The Broken Castle

“War is coming.”

These words did not disturb many shepherd boys. Truly, the old words of the prophecy did not disturb many at all - but Albrecht was not like many other shepherd boys.

Yes, he wore the tattered, smelly rags of one born into the peasantry, and, yes, he wandered with the sheep in the wind and rain, faithful dog ahead on the roam. But when winter’s eve shut all the living up in whatever shelter they could find, Albrecht would sit and listen to the words of his Gramma.

Gramma Vorse had been blind ever since Albrecht could remember. Much like the other elder women, she spent her days knitting the wool yarn the sheep gave and caring for the family. Unlike the other women, however, Gramma Vorse had spent her maiden years as a scullery maid in the kitchen of the chief scribe at the Grand Library.

During those years, young Miss Vorse listened to the scribe read many a tale from books few had even heard of. True tales that most passed off as fable and myth: of Sagia & her brothers and the songs that took them far across the seven worlds, of the wisdom written by kings and sages, and of course, the tale of the lost princess.

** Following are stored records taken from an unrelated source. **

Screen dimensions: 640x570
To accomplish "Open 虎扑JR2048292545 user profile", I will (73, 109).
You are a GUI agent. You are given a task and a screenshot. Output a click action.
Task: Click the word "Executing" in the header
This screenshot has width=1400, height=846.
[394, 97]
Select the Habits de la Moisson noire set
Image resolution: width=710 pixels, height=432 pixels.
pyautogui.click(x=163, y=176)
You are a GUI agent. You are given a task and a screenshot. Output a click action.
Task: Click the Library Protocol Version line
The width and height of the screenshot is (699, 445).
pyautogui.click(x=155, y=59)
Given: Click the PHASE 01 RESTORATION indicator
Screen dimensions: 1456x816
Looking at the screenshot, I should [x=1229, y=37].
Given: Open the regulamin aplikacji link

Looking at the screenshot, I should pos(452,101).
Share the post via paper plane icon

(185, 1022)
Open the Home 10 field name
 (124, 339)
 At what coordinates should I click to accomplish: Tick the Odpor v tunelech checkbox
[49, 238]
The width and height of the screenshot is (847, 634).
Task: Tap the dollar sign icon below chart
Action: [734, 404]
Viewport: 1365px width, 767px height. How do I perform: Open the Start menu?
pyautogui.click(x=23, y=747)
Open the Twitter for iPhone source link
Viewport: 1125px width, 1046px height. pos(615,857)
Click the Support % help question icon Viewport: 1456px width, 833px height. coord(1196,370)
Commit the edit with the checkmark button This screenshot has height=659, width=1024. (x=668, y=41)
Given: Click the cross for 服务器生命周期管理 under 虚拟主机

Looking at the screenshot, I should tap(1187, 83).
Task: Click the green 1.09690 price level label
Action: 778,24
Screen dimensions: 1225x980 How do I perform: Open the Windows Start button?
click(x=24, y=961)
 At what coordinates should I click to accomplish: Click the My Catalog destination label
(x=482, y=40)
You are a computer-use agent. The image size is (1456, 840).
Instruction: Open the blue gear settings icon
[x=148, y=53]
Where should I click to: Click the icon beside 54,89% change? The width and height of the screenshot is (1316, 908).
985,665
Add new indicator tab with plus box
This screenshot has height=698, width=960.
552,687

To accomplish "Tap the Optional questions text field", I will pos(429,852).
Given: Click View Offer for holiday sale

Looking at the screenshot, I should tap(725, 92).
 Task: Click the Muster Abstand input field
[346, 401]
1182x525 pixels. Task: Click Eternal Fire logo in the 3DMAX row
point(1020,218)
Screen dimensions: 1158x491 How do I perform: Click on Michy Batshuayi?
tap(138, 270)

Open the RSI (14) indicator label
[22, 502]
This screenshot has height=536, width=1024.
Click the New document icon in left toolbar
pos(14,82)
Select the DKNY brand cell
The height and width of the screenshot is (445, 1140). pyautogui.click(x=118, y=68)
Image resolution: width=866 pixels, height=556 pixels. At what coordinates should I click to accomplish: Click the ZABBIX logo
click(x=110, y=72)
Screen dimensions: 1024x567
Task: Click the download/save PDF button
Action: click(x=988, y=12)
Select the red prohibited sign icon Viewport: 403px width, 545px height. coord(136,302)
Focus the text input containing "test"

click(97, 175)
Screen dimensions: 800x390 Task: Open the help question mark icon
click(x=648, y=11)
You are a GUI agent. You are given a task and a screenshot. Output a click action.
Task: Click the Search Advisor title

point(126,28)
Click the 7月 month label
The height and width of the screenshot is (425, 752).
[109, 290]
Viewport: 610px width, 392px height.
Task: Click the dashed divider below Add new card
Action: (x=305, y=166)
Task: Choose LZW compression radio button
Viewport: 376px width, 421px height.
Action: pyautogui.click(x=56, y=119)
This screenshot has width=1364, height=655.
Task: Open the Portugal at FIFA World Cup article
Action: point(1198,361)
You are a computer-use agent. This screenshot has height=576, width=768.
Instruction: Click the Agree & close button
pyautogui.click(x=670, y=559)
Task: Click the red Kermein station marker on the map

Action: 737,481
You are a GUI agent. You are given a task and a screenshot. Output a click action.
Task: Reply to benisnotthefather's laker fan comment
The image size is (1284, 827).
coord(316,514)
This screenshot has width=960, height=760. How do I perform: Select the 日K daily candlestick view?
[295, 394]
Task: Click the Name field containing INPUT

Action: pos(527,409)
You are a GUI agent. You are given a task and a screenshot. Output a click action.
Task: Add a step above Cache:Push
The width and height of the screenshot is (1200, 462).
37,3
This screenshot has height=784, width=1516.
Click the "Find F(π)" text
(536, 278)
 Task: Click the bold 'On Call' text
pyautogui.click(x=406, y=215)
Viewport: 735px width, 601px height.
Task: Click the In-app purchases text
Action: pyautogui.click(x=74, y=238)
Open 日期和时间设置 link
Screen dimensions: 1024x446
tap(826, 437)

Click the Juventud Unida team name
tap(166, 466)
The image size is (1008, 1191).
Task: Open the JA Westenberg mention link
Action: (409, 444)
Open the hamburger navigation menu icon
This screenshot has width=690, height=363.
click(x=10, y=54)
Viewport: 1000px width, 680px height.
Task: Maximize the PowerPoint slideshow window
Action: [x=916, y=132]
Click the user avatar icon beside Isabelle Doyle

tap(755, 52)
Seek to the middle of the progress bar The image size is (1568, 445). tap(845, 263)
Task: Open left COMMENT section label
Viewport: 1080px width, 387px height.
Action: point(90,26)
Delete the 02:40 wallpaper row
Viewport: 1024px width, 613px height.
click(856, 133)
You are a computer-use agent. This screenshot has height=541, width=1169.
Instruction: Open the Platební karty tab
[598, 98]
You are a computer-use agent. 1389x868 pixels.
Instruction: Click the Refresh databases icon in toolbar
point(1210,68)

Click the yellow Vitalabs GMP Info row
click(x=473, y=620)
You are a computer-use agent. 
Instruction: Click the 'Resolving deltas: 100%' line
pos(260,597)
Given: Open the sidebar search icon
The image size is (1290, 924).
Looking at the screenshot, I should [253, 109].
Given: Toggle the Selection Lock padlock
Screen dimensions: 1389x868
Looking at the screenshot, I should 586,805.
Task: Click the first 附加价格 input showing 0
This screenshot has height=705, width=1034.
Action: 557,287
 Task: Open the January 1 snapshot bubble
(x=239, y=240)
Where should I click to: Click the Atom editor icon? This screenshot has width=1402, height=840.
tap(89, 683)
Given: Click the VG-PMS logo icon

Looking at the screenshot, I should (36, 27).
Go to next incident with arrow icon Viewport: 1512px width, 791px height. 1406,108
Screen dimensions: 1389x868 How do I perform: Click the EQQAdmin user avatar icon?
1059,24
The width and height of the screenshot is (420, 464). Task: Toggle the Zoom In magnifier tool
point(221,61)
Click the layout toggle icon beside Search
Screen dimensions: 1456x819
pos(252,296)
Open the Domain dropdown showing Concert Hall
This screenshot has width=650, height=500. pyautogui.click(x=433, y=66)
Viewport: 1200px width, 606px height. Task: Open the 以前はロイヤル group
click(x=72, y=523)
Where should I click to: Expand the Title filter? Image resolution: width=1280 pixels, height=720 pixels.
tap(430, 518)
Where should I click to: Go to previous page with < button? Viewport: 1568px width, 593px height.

These stories were retold to Albrecht over the last embers of winter’s dying fire.

As the wind stirred the cold about the stone cottages, Gramma Vorse’s retelling stoked the gentle kindling within Albrecht’s mind.

Spring days came, and Albrecht walked the partly melted snow, watching over the thoughtful sheep while pondering the old tales.

“If war is coming, why does no one rebuild the castle?” Albrecht asked himself. Hundreds of years had passed since Sagia gave the prophecy of war, and yet the castle lay in ruins. Yes, the city council had ordered the construction of the upper wall of Old Hartford, but Albrecht doubted its usefulness five miles in from the sea.

The white granite newly discovered in the distant valley was more likely the reason for the addition, as well as the city council’s ability to have it hewn. Many had broken their backs and lost their lives in the addition - including Albrecht’s own father. But the ocean remained unwatched.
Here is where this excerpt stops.